> **Excerpt provided**:
┄┄┄┄┄┄

MEDIA RELEASE
FRIDAY 16 DECEMBER 2016

Medical research in Australia and throughout the world will benefit greatly from the development of the Medical Genome Reference Bank, the world's first publicly available genome bank specifically of healthy older people, developed by the Garvan Institute of Medical Research, funded by NSW Health and powered by the National Computational Infrastructure (NCI).

With the technical expertise and computational performance available at NCI, over 1200 whole human genome sequences are now available to researchers worldwide through an online portal (https://sgc.garvan.org.au).

NCI's Raijin supercomputer was instrumental in the computation of the whole human genome sequences. This process, including simultaneous alignment of all 1200 genomes, was completed within 24 hours and used almost 20,000 cores during peak computation periods, or over a third of Raijin's entire computational capacity.

Associate Professor Marcel Dinger (Head, Kinghorn Centre for Clinical Genomics), who co-leads the Medical Genome Reference Bank project,  said that without the compute power of NCI this project could not have been delivered.

"Sequencing and analysis of genomic data requires dedicated and highly-specialised resources and teams. Our partnership with the National Computational Infrastructure has provided an ideal complement to our genomics capabilities and has really accelerated our ability to get this important resource into the research community," said Associate Professor Dinger.

NCI Director Professor Lindsay Botten, says the success of the Medical Genome Reference Bank is an indication that Australian advanced computing remains an important cornerstone of innovation for our research priorities.

"The scale of this computation illustrates both how large these clinically-relevant datasets are becoming, and how important it is to have access to massive computational power to achieve such outcomes in near real time," he said.

┄┄┄┄┄┄

> **Directions**:
[1] Please extract the part of the media release from "Associate Professor Marcel" to "Associate Professor Dinger.".
[2] In the media release, roughly how many cores did the genome computation use during peak periods?

> **Listed records**:
┄┄┄┄┄┄

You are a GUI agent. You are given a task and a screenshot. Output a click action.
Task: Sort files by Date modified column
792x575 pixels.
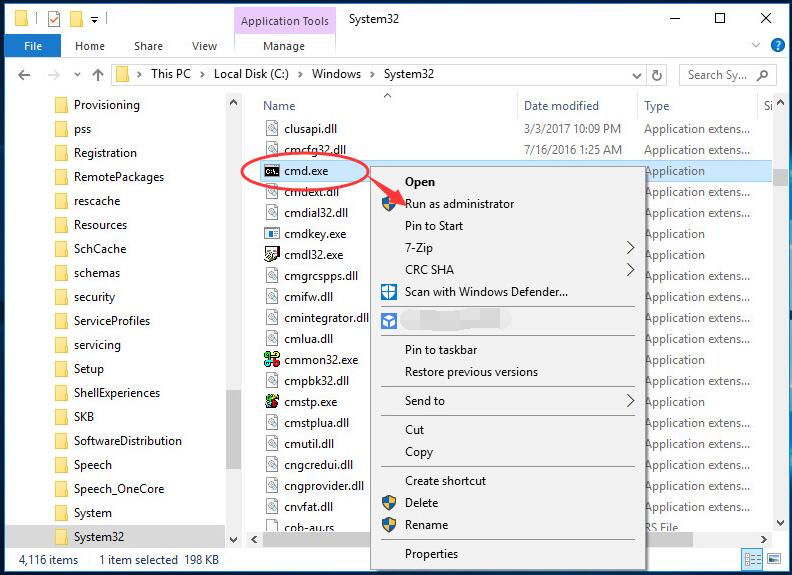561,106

┄┄┄┄┄┄

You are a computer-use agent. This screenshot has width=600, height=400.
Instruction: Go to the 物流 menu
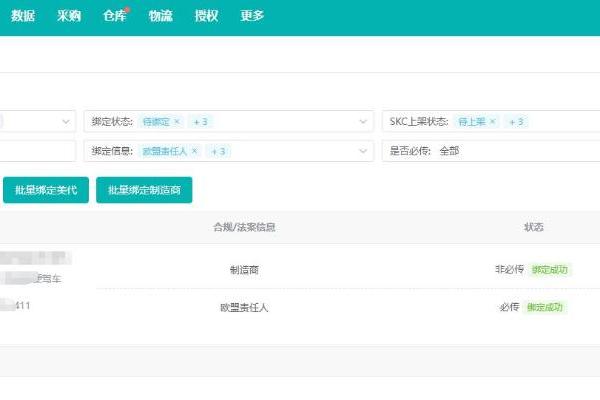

┄┄┄┄┄┄

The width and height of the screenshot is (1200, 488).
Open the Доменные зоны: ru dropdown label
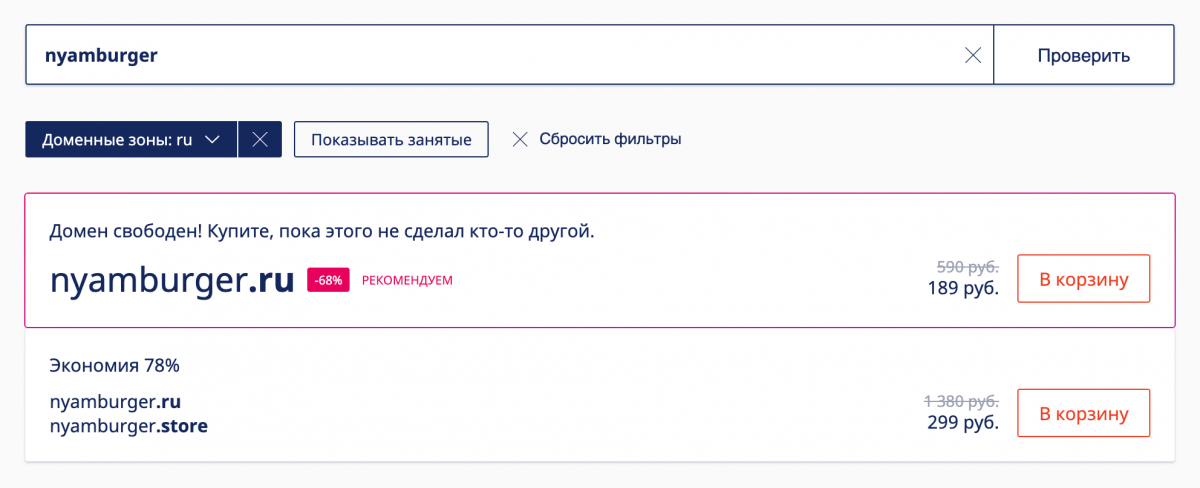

┄┄┄┄┄┄

> **Answers below**:
[1]
Associate Professor Marcel Dinger (Head, Kinghorn Centre for Clinical Genomics), who co-leads the Medical Genome Reference Bank project,  said that without the compute power of NCI this project could not have been delivered.

"Sequencing and analysis of genomic data requires dedicated and highly-specialised resources and teams. Our partnership with the National Computational Infrastructure has provided an ideal complement to our genomics capabilities and has really accelerated our ability to get this important resource into the research community," said Associate Professor Dinger.

[2] Almost 20,000 cores.